Trilogy enrolled 190 employees in an internal CNA training program in 2026, achieving 80% retention among program participants compared to CNAs not in the program. The provider recently launched its own LPN school to support continuing education and improve retention.

Operators Deploy Internal Training, Loan Forgiveness

Alexandria, Virginia-based Goodwin Living increased CNA wages $10 per hour since 2019, from $13.25 to over $23, while establishing a student loan payment program through its charitable foundation. Eligible staff can receive $5,250 in annual student loan relief without a cap, according to CEO Rob Liebreich.

“Those kinds of programs and thoughtfulness have been really intentional for us,” Liebreich said in the report.

Goodwin Living reduced nursing turnover below 25% and CNA turnover below 15%, even as Washington, D.C.-area developers increased senior living supply 5.3% in 2025, intensifying competition for clinical staff. The provider structured compensation and benefits to compete directly with hospital systems.

“We need to be on par or better than the options that people have in the community,” Liebreich said. “We should be able to compete with hospital systems.”

West Linn, Oregon-based Anthem Memory Care, with 500 clinicians among its 1,500 employees, eliminated agency staffing in favor of permanent hires. The provider uses mentorship programs and “realistic job previews” to align candidate expectations with clinical complexity in assisted living settings, according to COO Lewis McCoy.

“The clinical complexity in assisted living requires nurses to have stronger assessment skills, manage multiplicity of medication issues, chronic disease management and oversight, more so than we’ve seen in previous decades,” McCoy said.

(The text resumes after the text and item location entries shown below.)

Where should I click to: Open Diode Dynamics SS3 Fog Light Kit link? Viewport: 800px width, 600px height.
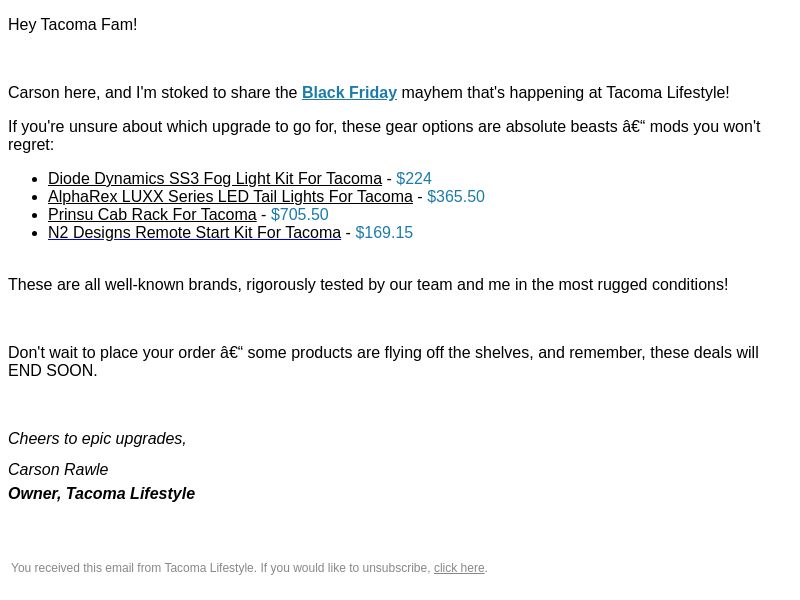click(215, 179)
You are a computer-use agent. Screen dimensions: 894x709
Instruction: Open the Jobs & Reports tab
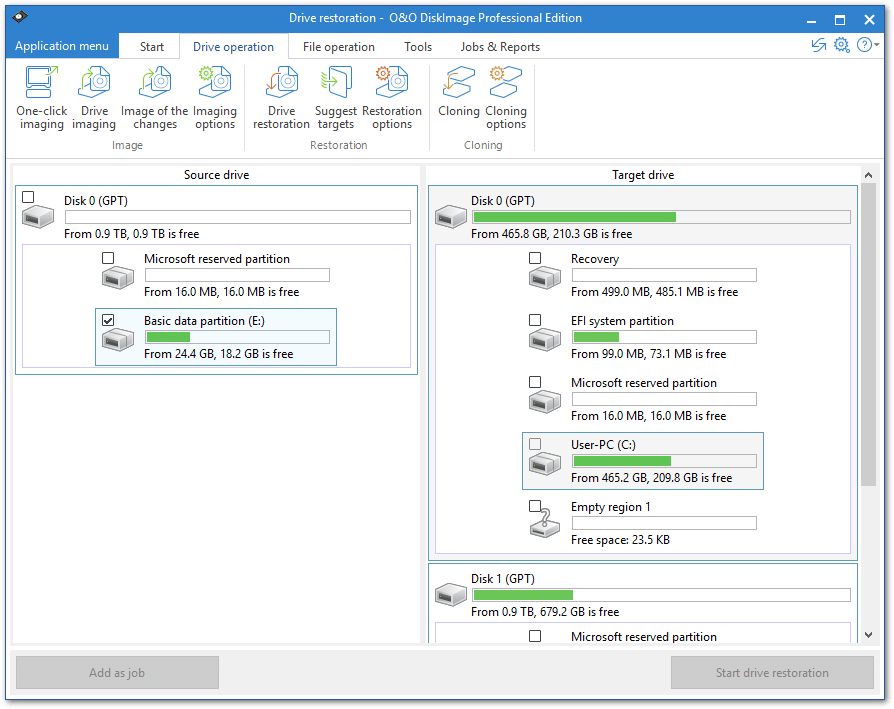[500, 47]
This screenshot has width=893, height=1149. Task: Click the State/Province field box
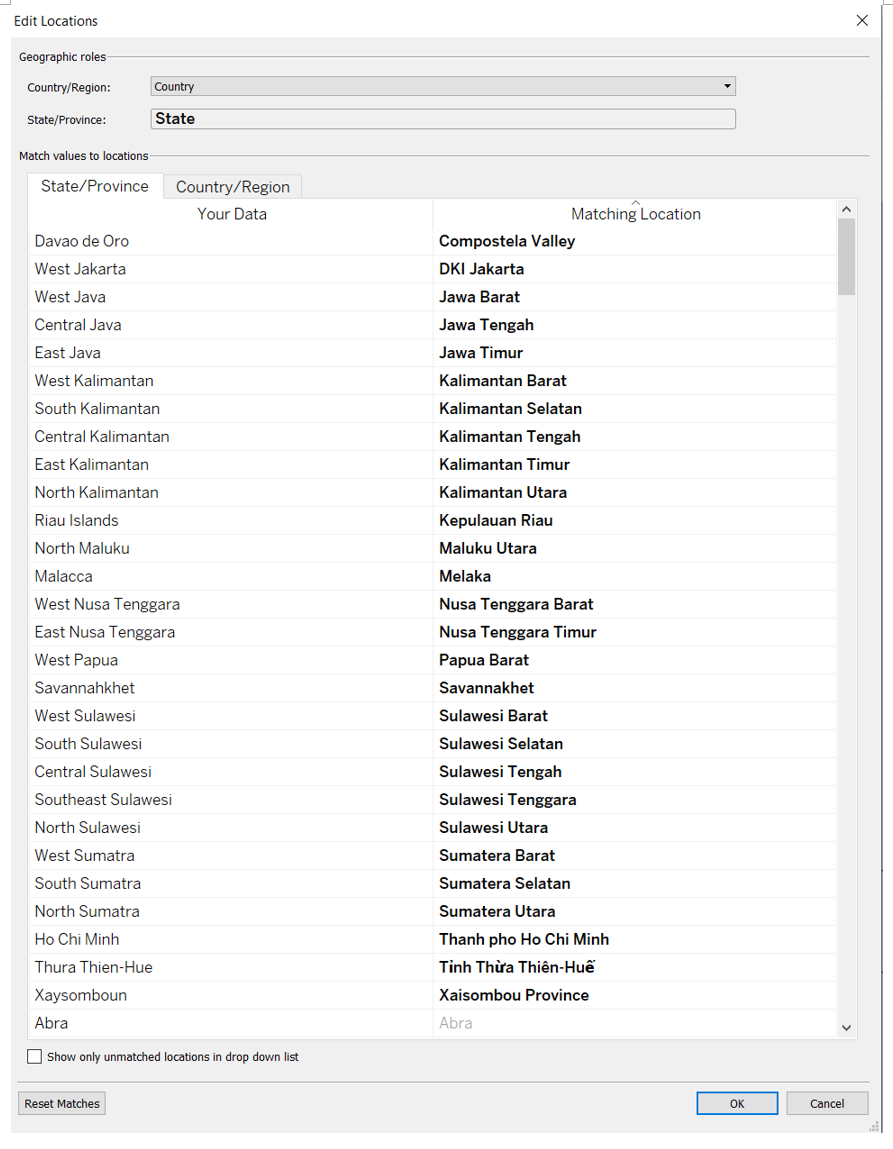[443, 119]
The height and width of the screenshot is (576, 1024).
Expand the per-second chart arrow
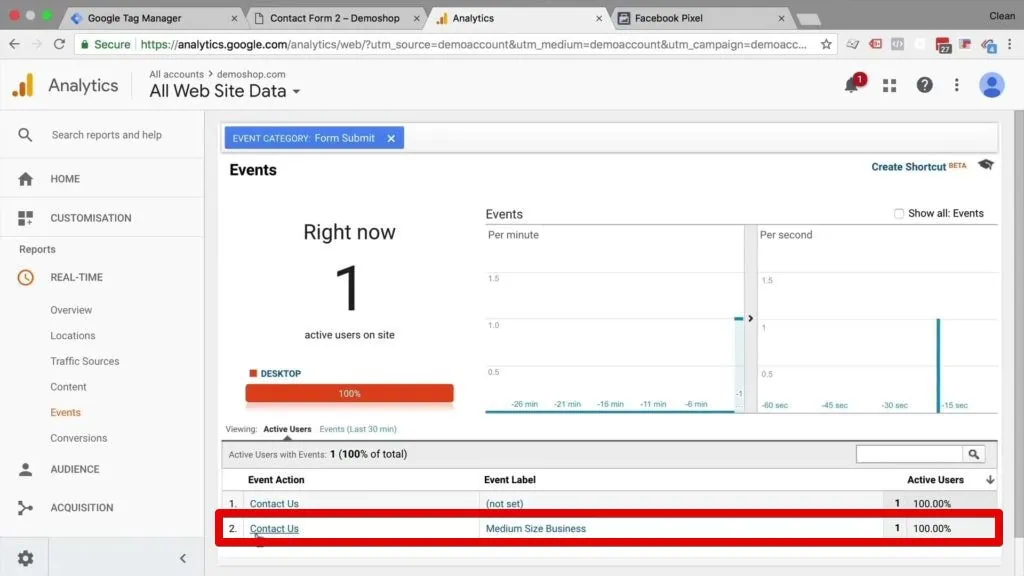coord(750,318)
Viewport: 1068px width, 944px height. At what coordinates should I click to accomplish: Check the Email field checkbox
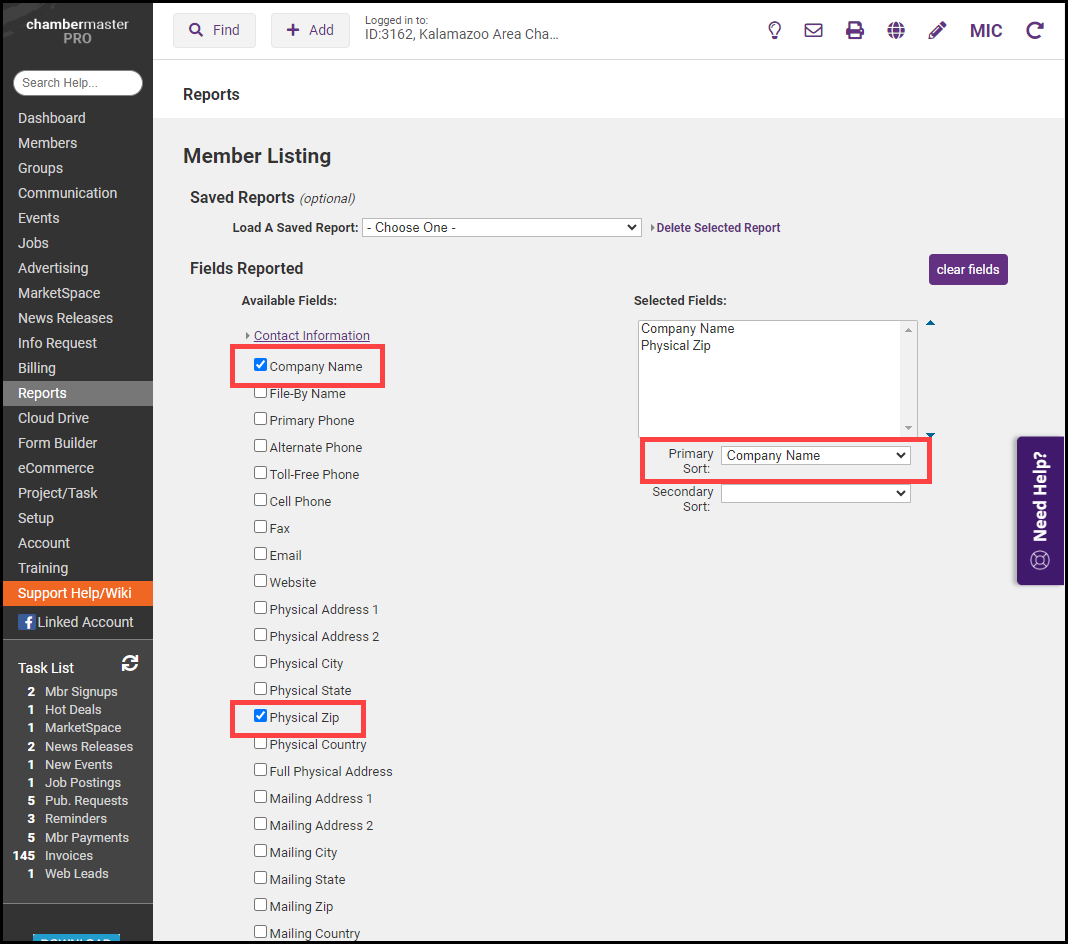(x=261, y=554)
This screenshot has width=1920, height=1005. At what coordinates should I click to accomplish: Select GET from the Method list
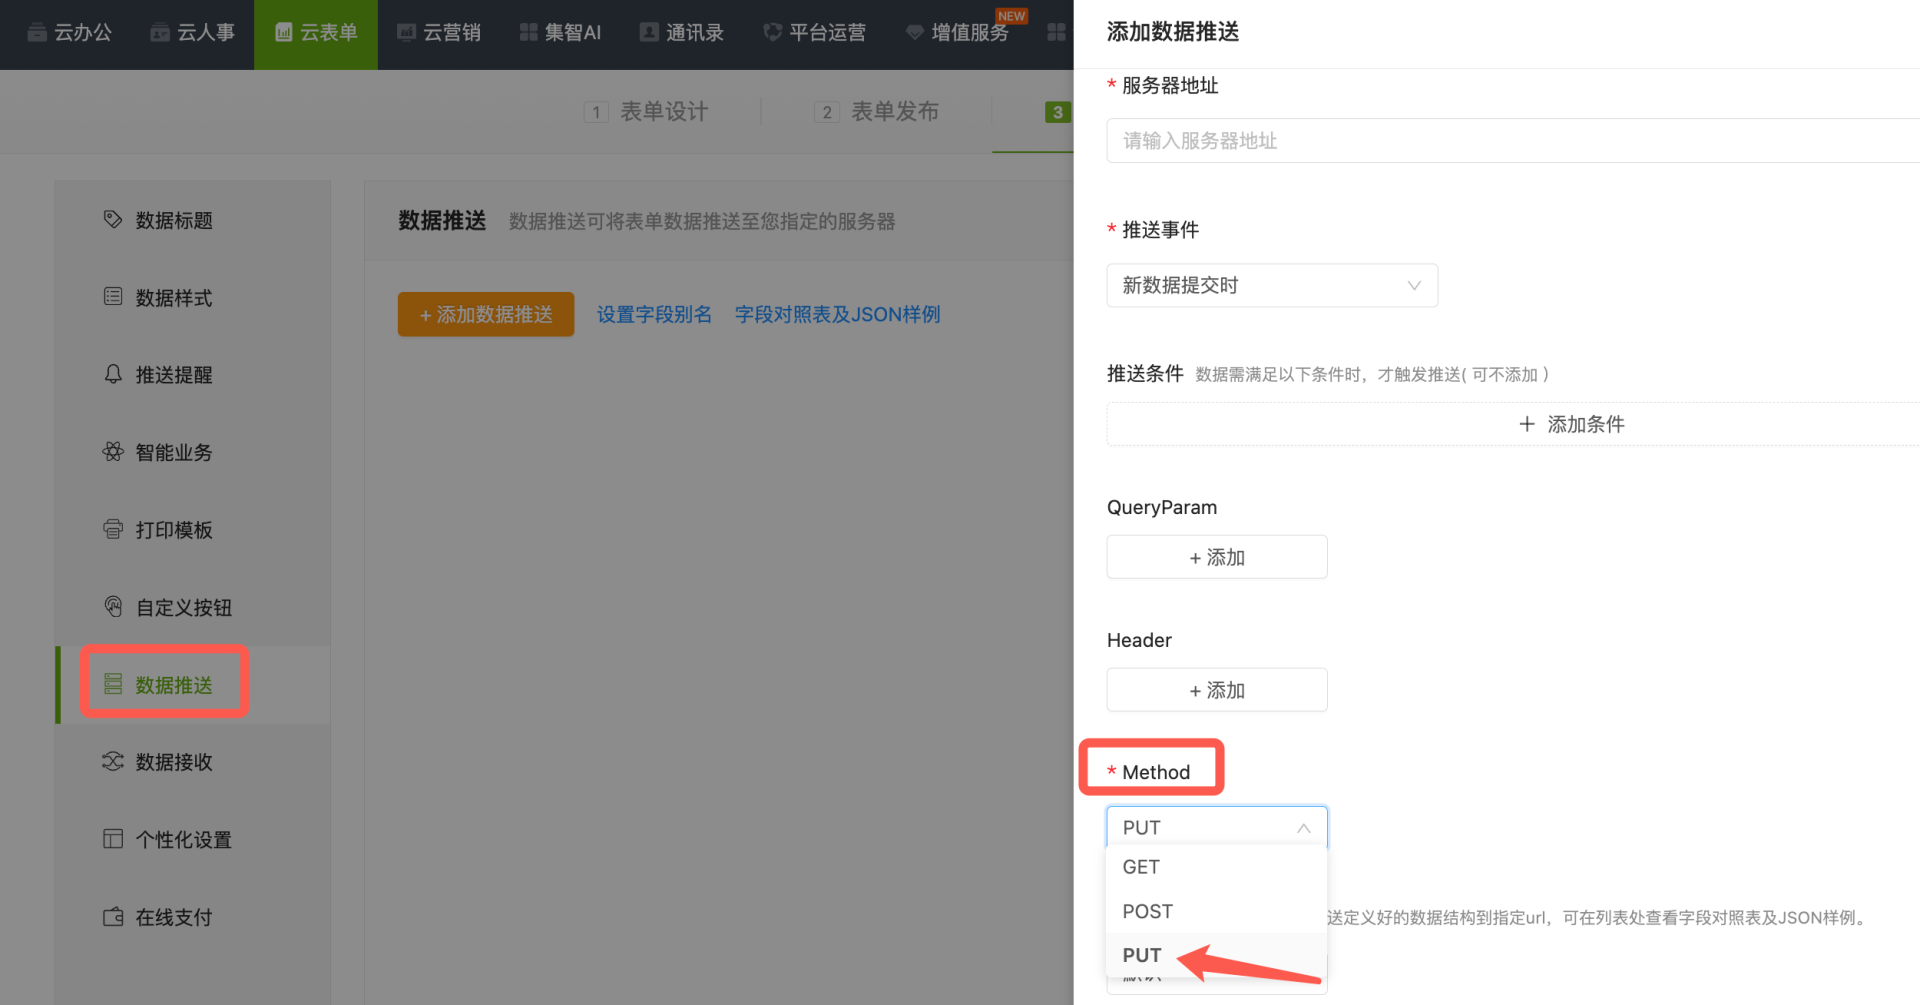[x=1141, y=867]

Other operators addressing licensed care staffing include Masonicare, which fields recruitment and training programs similar to Trilogy’s approach.

Providers Implications

The compounding shortfall creates immediate pressure on caregiver recruitment operations, particularly for agencies and communities relying on rural labor markets where the 11% RN deficit quintuples metro-area gaps. Operators unable to match hospital-system wages will need to differentiate through training pathways, loan forgiveness, and career-ladder programs that convert recruitment into retention.

Agencies marketing in undersupplied geographies should highlight clinical training programs and continuing-education benefits in job postings and recruitment channels to capture candidates weighing senior living against hospital roles. Internal LPN and CNA schools, as Trilogy deployed, convert operational budget from agency-staffing fees into workforce development that compounds retention over time.

The Bureau data signals a long runway for this staffing dynamic. Providers building career advancement systems now position themselves to capture the 177,440 new RN entrants over the next decade, before competitors in tighter labor markets establish similar programs.